- **Work to do**
Would you reproduce word for word the lines of the material from the one containing "You are a computer-use" through the end, leaving the pictures out of your answer?

- **Records**
____

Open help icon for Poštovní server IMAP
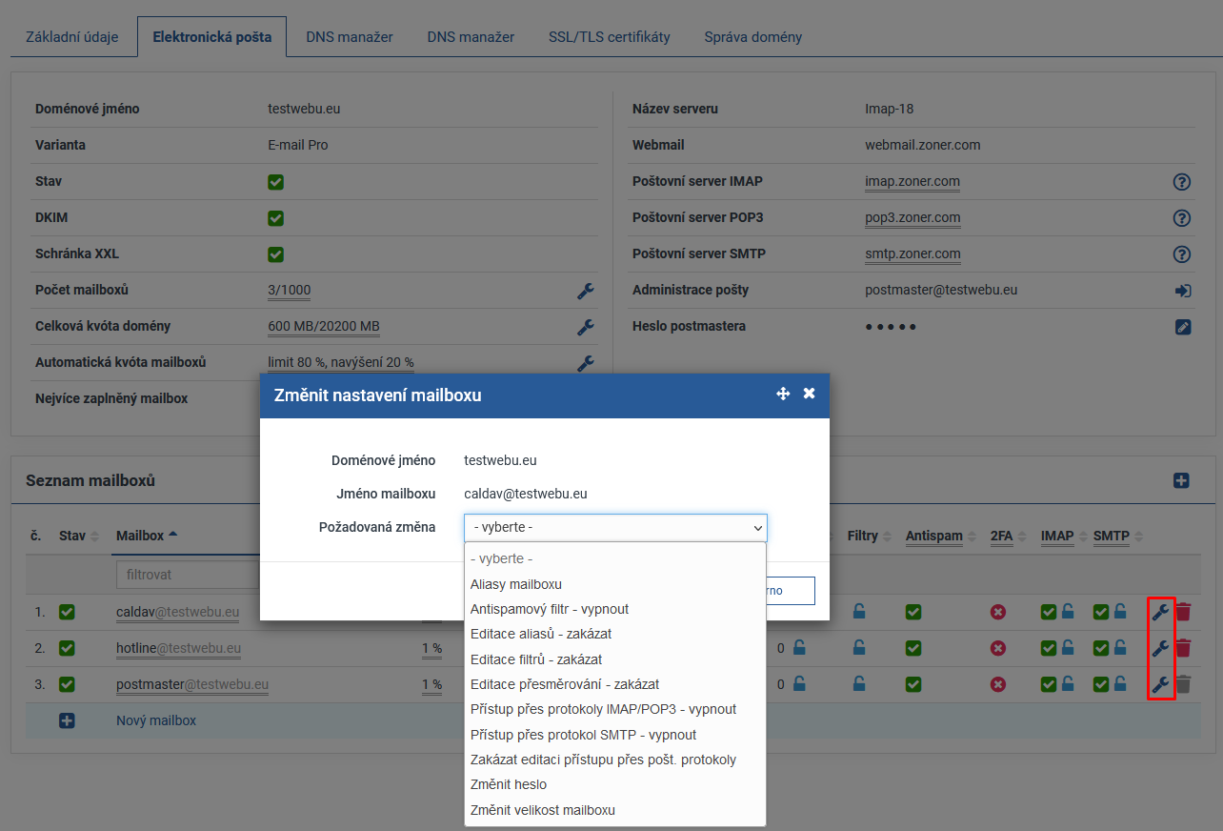This screenshot has height=831, width=1223. tap(1182, 182)

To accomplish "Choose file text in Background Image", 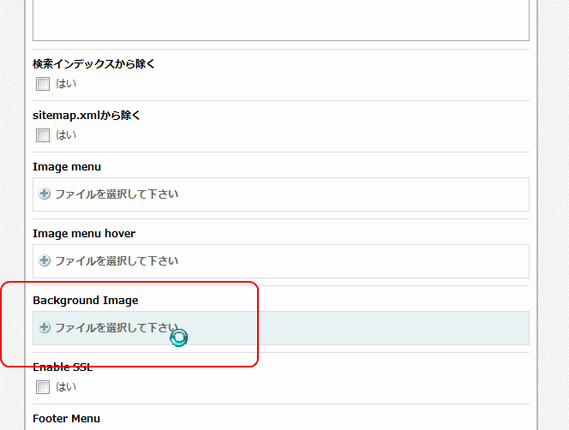I will pos(117,328).
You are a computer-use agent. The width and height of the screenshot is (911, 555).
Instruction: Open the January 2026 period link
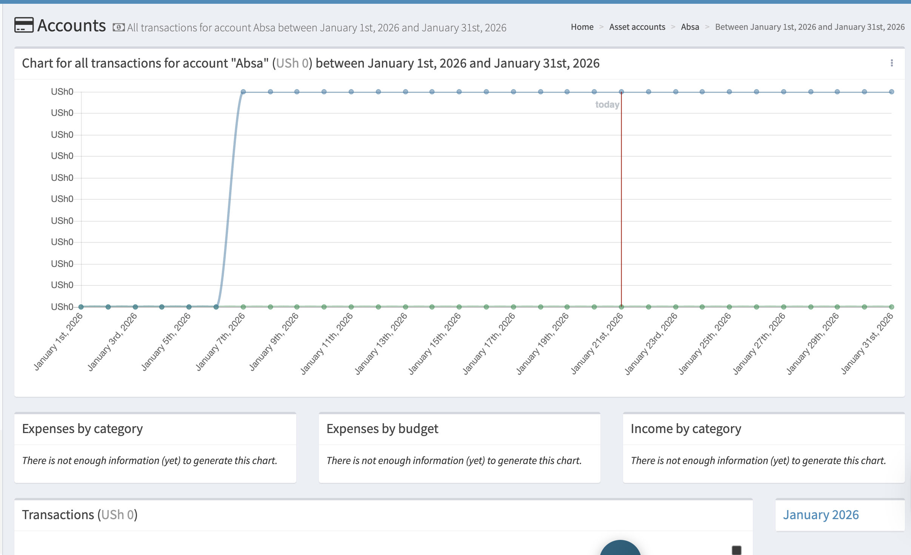821,515
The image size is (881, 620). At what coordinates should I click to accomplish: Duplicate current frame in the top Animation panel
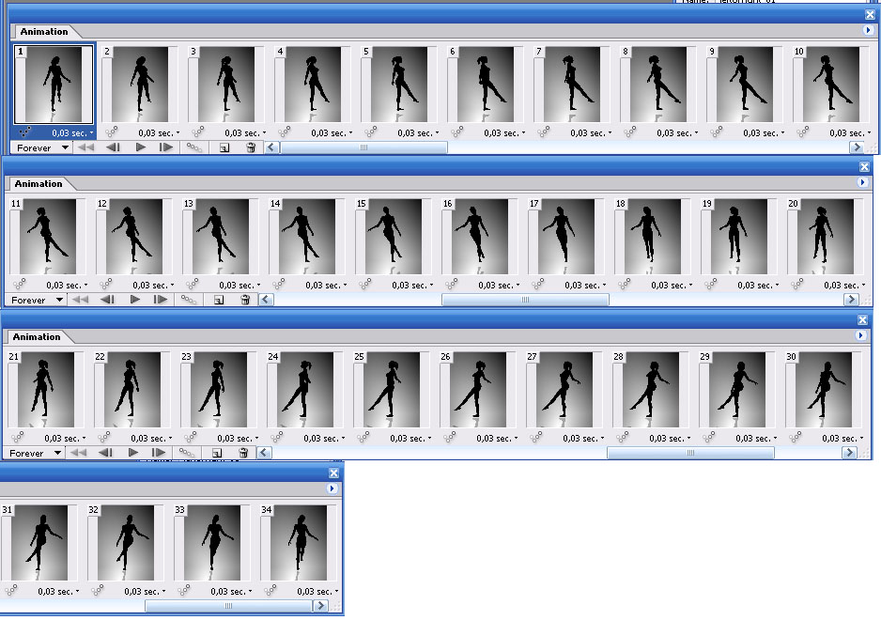224,147
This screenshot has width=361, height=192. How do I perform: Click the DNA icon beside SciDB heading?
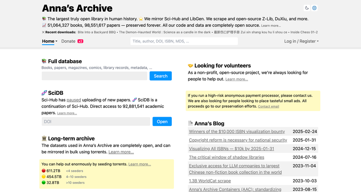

____

- **Problem solution**
You are a computer-use agent. The width and height of the screenshot is (911, 555).
Instruction: Open the January 2026 period link
821,515
The image size is (881, 620). At what coordinates should I click to accomplish: Duplicate current frame in the top Animation panel
224,147
This screenshot has width=361, height=192. How do I perform: Click the DNA icon beside SciDB heading?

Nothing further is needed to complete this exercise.